■ BRIEF: For each statement below, answer yes or no on whether the text on AERPAW experiment access agrees with it, and quote the deciding words from that text: (a) Canonical Experiments access the AERPAW facility in batch mode. (b) Experimenters pick their own time for execution in the Testbed. (c) Data gathered during execution is saved in one or more of the experimenter's AVNs.

■ PASSAGE PROVIDED:

2.6) Experiment Access Workflow

Preliminaries - Accessing Development Session

As previously described in Section 1.8 and preceding sections, access to the AERPAW facility is batch-mode for all Canonical (Program-it-Yourself) Experiments, and Experimenters are expected to develop their Experiment completely in the Virtual Environment.

After initial development, you can submit your Experiment for Testbed Execution, and AERPAW Ops will schedule a time when your Experiment will execute in the Testbed.  Your AVNs will be moved into the AFRNs and APRNs you identified as target Resources, and the code in your AVN will auto-execute exactly as you have programmed in the Development Environment.  Typically, this will result in gathering R/F and/or other data, and saving such data in one or more of your AVNs.

■ GIVEN DATA:
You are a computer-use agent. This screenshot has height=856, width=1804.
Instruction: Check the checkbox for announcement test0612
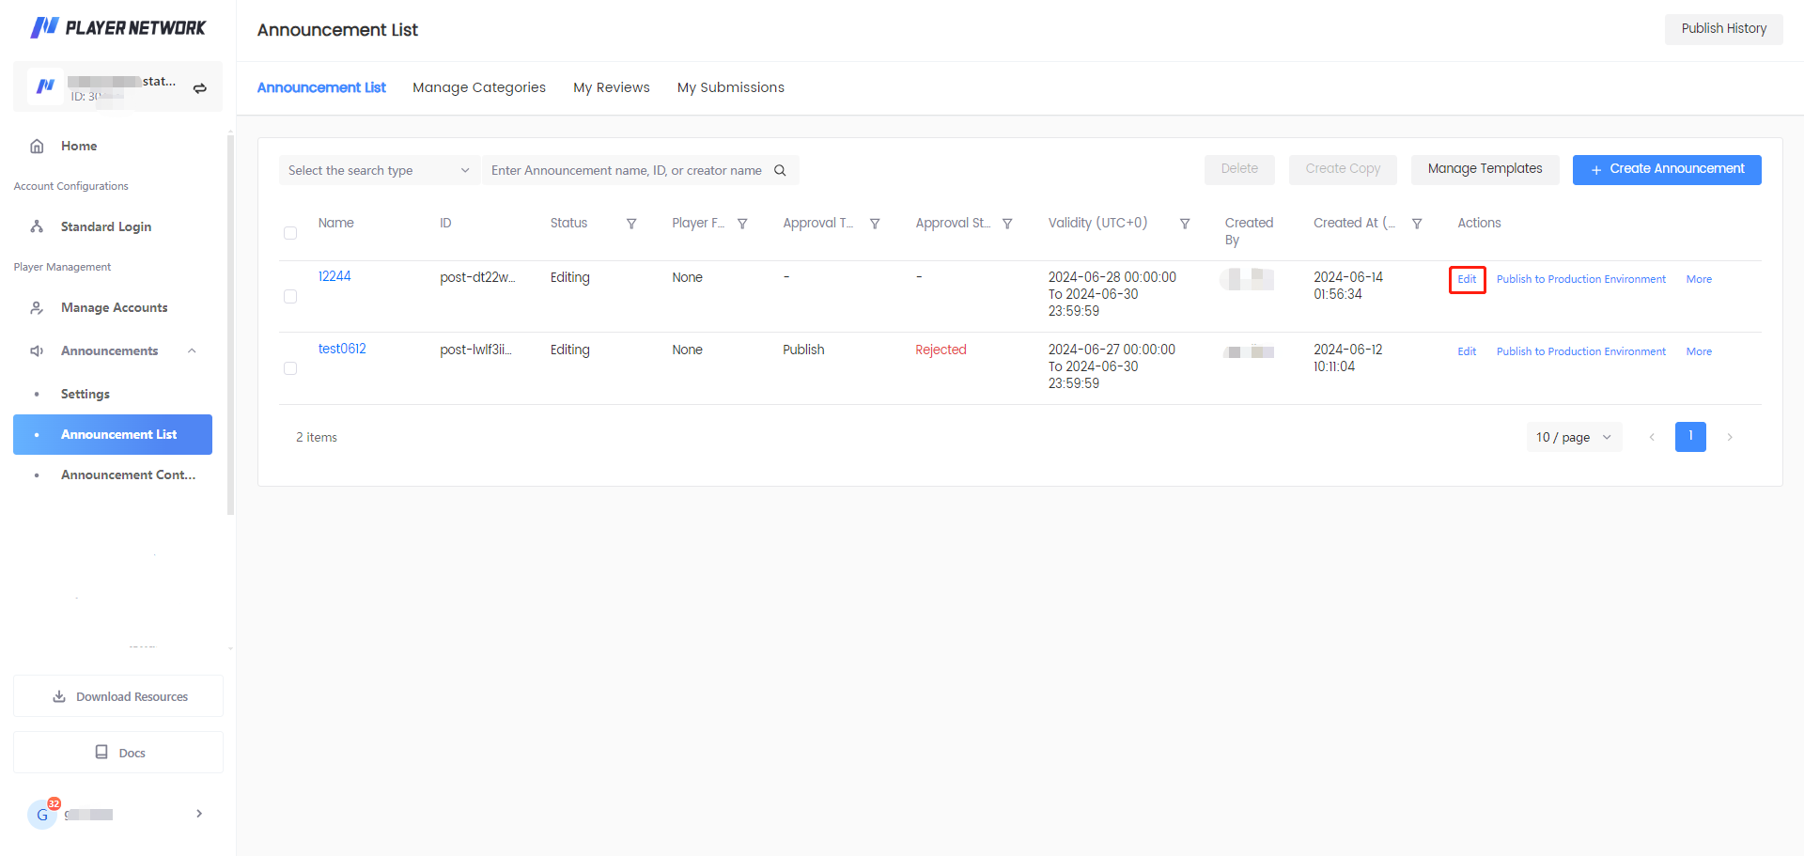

■ EXERCISE SOLUTION:
(a) Yes: "access to the AERPAW facility is batch-mode for all Canonical (Program-it-Yourself) Experiments"
(b) No: "AERPAW Ops will schedule a time when your Experiment will execute in the Testbed"
(c) Yes: "saving such data in one or more of your AVNs"